━━ Text extract ━━

Published March 23, 2021 | Version v1
Dataset Open


  • 1. University of Glasgow


GISE-51 is an open dataset of 51 isolated sound events based on the FSD50K dataset. The release also includes the GISE-51-Mixtures subset, a dataset of 5-second soundscapes with up to three sound events synthesized from GISE-51. The GISE-51 release attempts to address some of the shortcomings of recent sound event datasets, providing an open, reproducible benchmark for future research and the freedom to adapt the included isolated sound events for domain-specific applications, which was not possible using existing large-scale weakly labelled datasets. GISE-51 release also included accompanying code for baseline experiments, which can be found at


If you use the GISE-51 dataset and/or the released code, please cite our paper:

Sarthak Yadav and Mary Ellen Foster, "GISE-51: A scalable isolated sound events dataset", arXiv:2103.12306, 2021

Since GISE-51 is based on FSD50K, if you use GISE-51 kindly also cite the FSD50K paper:

Eduardo Fonseca, Xavier Favory, Jordi Pons, Frederic Font, Xavier Serra. "FSD50K: an Open Dataset of Human-Labeled Sound Events", arXiv:2010.00475, 2020.

About GISE-51 and GISE-51-Mixtures

The following sections summarize key characteristics of the GISE-51 and the GISE-51-Mixtures datasets, including details left out from the paper.


  • Three subsets: train, val and eval with 12465, 1716, and2176 utterances. Subsets are in coherence with the FSD50K release.
  • Encompasses 51 sound classes from the FSD50K release
  • View meta/lbl_map.csv for the complete vocabulary.

━━━

### Written request 1
From the GISE-51 dataset page, reproduce the passage starting with "The following sections" and going on through "the complete vocabulary.".
### Written request 2
Answer these questions using the GISE-51 dataset page:
(a) What is the length of each soundscape in GISE-51-Mixtures, and at most how many sound events does each contain?
(b) Which university is listed on the page?
(c) Which file should be viewed for the complete vocabulary?

━━ Extracted records ━━

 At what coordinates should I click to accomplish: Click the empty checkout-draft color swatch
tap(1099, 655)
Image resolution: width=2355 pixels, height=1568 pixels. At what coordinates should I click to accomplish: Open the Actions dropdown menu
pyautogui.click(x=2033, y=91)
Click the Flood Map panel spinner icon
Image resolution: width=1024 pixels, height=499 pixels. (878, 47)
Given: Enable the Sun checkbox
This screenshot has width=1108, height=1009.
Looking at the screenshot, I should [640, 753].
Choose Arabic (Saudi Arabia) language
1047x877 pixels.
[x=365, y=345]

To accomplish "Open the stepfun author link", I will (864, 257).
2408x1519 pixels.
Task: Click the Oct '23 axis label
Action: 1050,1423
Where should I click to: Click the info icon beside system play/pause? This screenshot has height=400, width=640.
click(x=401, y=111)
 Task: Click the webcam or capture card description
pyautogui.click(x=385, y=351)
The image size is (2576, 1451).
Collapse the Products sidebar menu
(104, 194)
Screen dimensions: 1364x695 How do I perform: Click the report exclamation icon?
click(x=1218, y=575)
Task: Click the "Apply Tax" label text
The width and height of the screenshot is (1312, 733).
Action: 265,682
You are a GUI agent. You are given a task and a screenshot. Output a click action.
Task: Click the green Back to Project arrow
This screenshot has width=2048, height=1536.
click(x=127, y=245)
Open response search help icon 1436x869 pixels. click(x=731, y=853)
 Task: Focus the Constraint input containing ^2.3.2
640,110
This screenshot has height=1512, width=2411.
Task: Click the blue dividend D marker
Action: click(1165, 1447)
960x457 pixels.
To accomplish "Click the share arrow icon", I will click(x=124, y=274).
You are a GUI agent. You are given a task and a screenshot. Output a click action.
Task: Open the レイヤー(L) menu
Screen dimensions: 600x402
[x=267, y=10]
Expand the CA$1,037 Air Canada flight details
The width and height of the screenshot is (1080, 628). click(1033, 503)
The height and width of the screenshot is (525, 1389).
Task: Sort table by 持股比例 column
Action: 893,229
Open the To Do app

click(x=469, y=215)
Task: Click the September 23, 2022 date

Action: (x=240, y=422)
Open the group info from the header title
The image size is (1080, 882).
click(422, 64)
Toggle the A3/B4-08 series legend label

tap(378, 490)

━━━

### Full output 1
The following sections summarize key characteristics of the GISE-51 and the GISE-51-Mixtures datasets, including details left out from the paper.


  • Three subsets: train, val and eval with 12465, 1716, and2176 utterances. Subsets are in coherence with the FSD50K release.
  • Encompasses 51 sound classes from the FSD50K release
  • View meta/lbl_map.csv for the complete vocabulary.

### Full output 2
(a) Each soundscape is 5 seconds long and contains up to three sound events.
(b) The University of Glasgow.
(c) meta/lbl_map.csv